Seymour Hoffman, por el contrario, representa la novedad. La cara recién lavada de la Iglesia. Bajo la orden suprema de Jesucristo "amarás al prójimo", lleva a cabo su vida. Él desea acercarse a las personas, desea proteger al débil, al marginado. Sin embargo, una serie de elementos estéticos (que abundan en la película, y maravillosamente), harán que dudemos de su bondad natural, de su don, de su papel.
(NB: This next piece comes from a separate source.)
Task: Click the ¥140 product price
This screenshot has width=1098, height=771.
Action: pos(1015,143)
Estos elementos, como decía, nos llevarán a pensar que, quizás, se trate de una persona que huye de su pasado, que sin duda debe ser oscuro, pues no se hace alusión directa al mismo en todo el largometraje. Además, presenta unas características físicas y unos gustos que harán que dudemos de su identidad sexual: posee una enorme fijación por el buen aspecto de las uñas, por la limpieza, por el orden, por la medida, como también gustará de llevar flores secas entre su Biblia, pues, como dice, le recuerdan a la primavera. 



Como intuirá el lector, aquí falta una presa. Se trata del marginado al que aludíamos antes, aunque superficialmente. Un niño, claro. Un tema, actualmente, muy de moda: el de la pederastia y los abusos por parte de curas. Por desgracia, hemos conocido muchísimos casos en diferentes órdenes de todo el mundo. Sin embargo, y gracias a la exquisitez de los guionistas, la película es mucho más que ésto. De hecho, aunque no pueda pasar por alto el protagonismo de esta alarma prometedora del peligro, no es, ni mucho menos, lo más importante. Es más: si el espectador ha visto bien la película, no debería emitir juicio alguno sobre si se han llevado a cabo esos hechos tan vergonzantes.
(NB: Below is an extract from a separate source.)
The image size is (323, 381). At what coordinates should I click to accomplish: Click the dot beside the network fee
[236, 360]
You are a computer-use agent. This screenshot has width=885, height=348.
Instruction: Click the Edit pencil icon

Y, he aquí la gracia: el no poder opinar por carecer de pruebas suficientes y válidas. Aunque, claro, de todo hay. Es lo que tiene la diversidad. Claro está que lo más fácil es no hacer nada, pero también lo es, habiendo una evidente escasez de pruebas (como es el caso), dejarse llevar por el poder que te ha sido otorgado siendo más papista que el Papa para hacer tu voluntad en la Tierra y en el Cielo. De pruebas no se vive por mucho tiempo, pues germinan en forma de dudas, y, éstas, en un laberinto infinito que angustia en enorme medida al que las posee. El papel de Meryl Streep es, sin duda, el más importante de la película porque posee la esencia del título. Férrea como sí misma, se vale de certezas que ella misma saca del cajón de su experiencia. Carece de pruebas reales, aunque no de ficticias. Su colegio, su labor y responsabilidad y, también, su fama, están en juego. Y ella no lo olvida en ningún momento. 
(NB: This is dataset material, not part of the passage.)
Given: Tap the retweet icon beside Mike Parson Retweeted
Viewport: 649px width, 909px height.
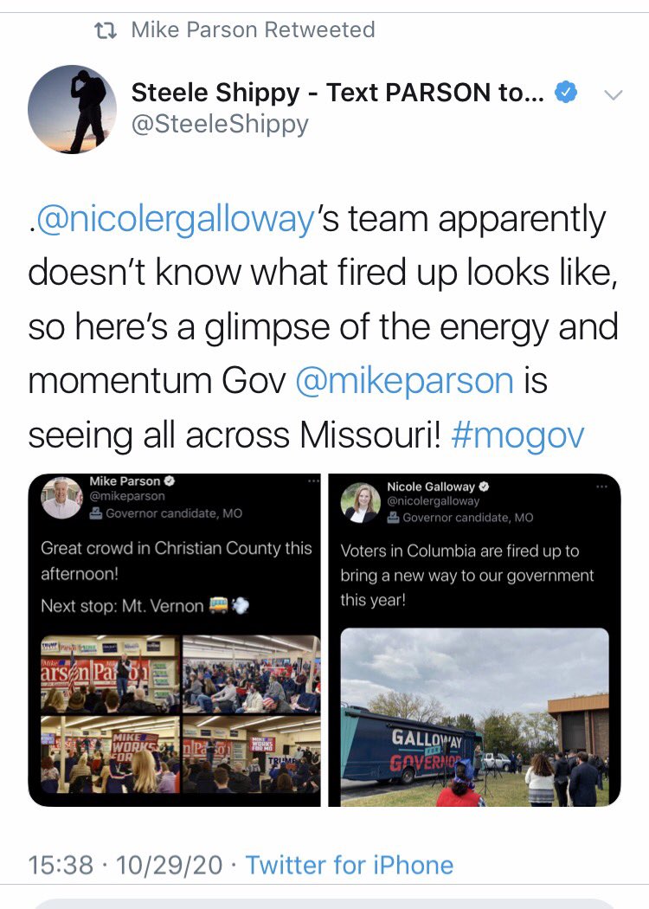Looking at the screenshot, I should pyautogui.click(x=106, y=30).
No quisiera contar la película. Como veis, he preferido diseccionar el contenido filosófico que me ha parecido interesante, pues no se trata sino de un dilema que se nos puede presentar a todos alguna vez en la vida. Un simple chisme sobre terceros que puede hacer que nuestra actitud hacia ellos cambie para siempre. ¿Deberíamos abrir las puertas a ese chismorreo y crucificar al oponente? ¿Deberíamos, por contra, pararnos a pensar en los motivos que llevan a una persona a decirnos algo sobre alguien? Y, cuando la responsabilidad de creer o no creer es nuestra, ¿qué hacer? ¿Cómo soportar las turbulencias de la duda que llega hasta la náusea?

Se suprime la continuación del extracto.